Unrelated to the health reform law, however, OIG plans to review the effectiveness of hospital compliance programs, Nonemaker says. The reviews will include the application of the seven elements of compliance programs. Also on the drawing board: best practices for compliance programs beyond the guidance OIG has issued periodically for different industry segments since 1998. The best practices will capitalize on advances in data analysis, she notes. There will be an attempt to connect the compliance-program traits of hospitals that have the lowest error rates.
Incident-to billing. OIG is turning up the heat because Medicare allows services to be billed under the physician’s provider number even when they are performed by ancillary staffers, such as physician assistants and nurse practitioners, as long as certain conditions are met. Providers make billing errors, however, because there is no way to distinguish when the services were performed by the physician versus NPP because there’s no modifier. And some signs point to disturbing abuses with incident-to billing.

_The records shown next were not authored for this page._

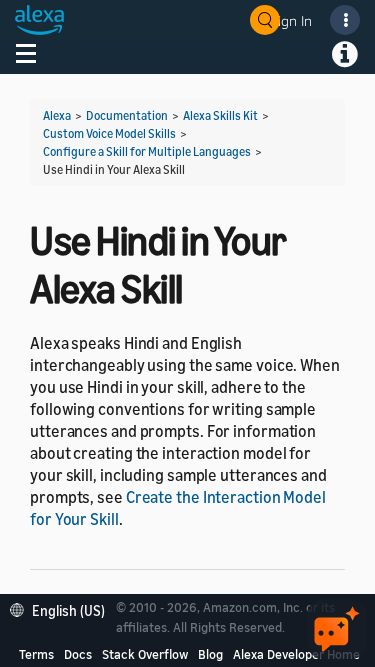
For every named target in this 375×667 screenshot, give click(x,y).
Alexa (57, 115)
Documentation (127, 115)
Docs (78, 654)
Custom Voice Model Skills (109, 133)
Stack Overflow (145, 654)
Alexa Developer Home (296, 654)
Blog (210, 654)
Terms (36, 654)
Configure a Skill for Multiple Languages (147, 151)
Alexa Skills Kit (220, 115)
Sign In (291, 20)
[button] (62, 608)
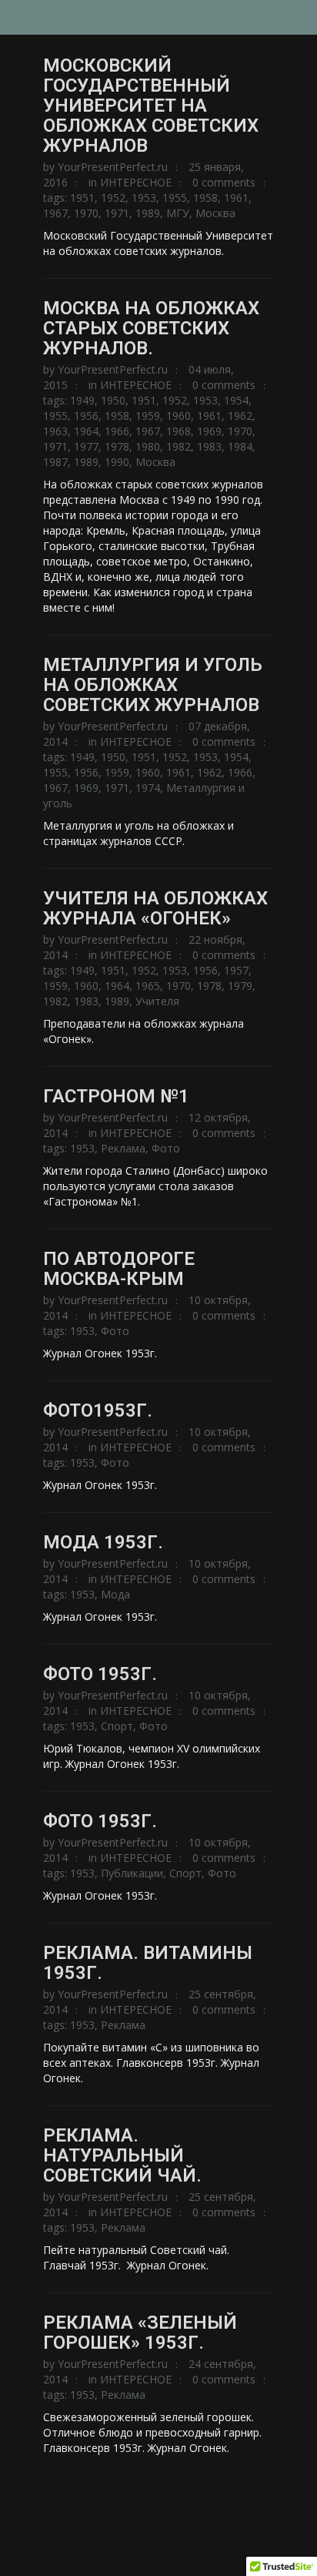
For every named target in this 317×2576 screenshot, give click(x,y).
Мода (115, 1594)
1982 (178, 446)
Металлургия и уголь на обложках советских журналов (152, 685)
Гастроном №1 (116, 1096)
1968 (178, 431)
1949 (82, 400)
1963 (55, 431)
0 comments (223, 182)
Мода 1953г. (103, 1542)
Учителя (157, 1001)
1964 (86, 431)
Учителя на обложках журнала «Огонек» (155, 908)
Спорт (117, 1726)
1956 (86, 415)
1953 (144, 197)
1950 (113, 400)
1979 (240, 985)
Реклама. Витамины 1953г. (147, 1963)
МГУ (177, 213)
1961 (236, 197)
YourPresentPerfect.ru (113, 166)
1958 (205, 197)
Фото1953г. (97, 1410)
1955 (174, 197)
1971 (117, 213)
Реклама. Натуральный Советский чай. (122, 2155)
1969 (209, 431)
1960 (178, 415)
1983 (209, 446)
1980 (147, 446)
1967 (55, 213)
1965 (147, 985)
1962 (240, 415)
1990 (117, 461)
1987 (55, 461)
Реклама (123, 1148)
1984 (240, 446)
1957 (236, 970)
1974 (147, 787)
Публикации (132, 1873)
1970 (86, 213)
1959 (147, 415)
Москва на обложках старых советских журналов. (151, 328)
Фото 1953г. (100, 1674)
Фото (166, 1148)
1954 (236, 400)
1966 (117, 431)
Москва (215, 213)
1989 (147, 213)
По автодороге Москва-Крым (119, 1269)
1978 (117, 446)
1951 (82, 197)
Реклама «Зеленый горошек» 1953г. (140, 2332)
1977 (86, 446)
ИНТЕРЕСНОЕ (136, 182)
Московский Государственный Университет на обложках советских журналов (151, 105)
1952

According to the Work Plan, OIG will review whether payment for incident-to services “has a higher error rate than that for non-incident-to services” and evaluate CMS’s capacity to monitor services billed incident-to, which OIG says are vulnerable to overutilization and quality problems. Because they aren’t identified by a modifier, CMS can’t audit incident-to services by a claims review and must perform medical-record reviews to determine the level of compliance.

‘There’s No Ducking Out to Starbucks’

Because this is a “target area with associated compliance risks,” health care organizations should ensure employees understand Medicare requirements for billing incident-to a physician’s services, according to Nina Tarnuzzer, assistant dean for physician billing compliance at the University of Florida College of Medicine in Gainesville. “You have to meet a long list,” she noted. For example, ancillary staffers must be employed by the physician, who must be present in the suite the whole time services are performed. “There’s no ducking out to Starbucks,” Tarnuzzer said. The physician must establish a treatment plan and see the patient the first time and as often as reasonable and necessary. If the patient presents with a new problem, then incident-to requirements are not met, she says. Otherwise, ancillary staffers can fire away, Tarnuzzer notes. Within their licensure and qualifications, pharmacists can even provide services in a practice incident-to the physician, but they are limited to the lowest level of service (CPT code 99211), she says. “There are a lot of rules and everyone needs to be aware of them,” Tarnuzzer says.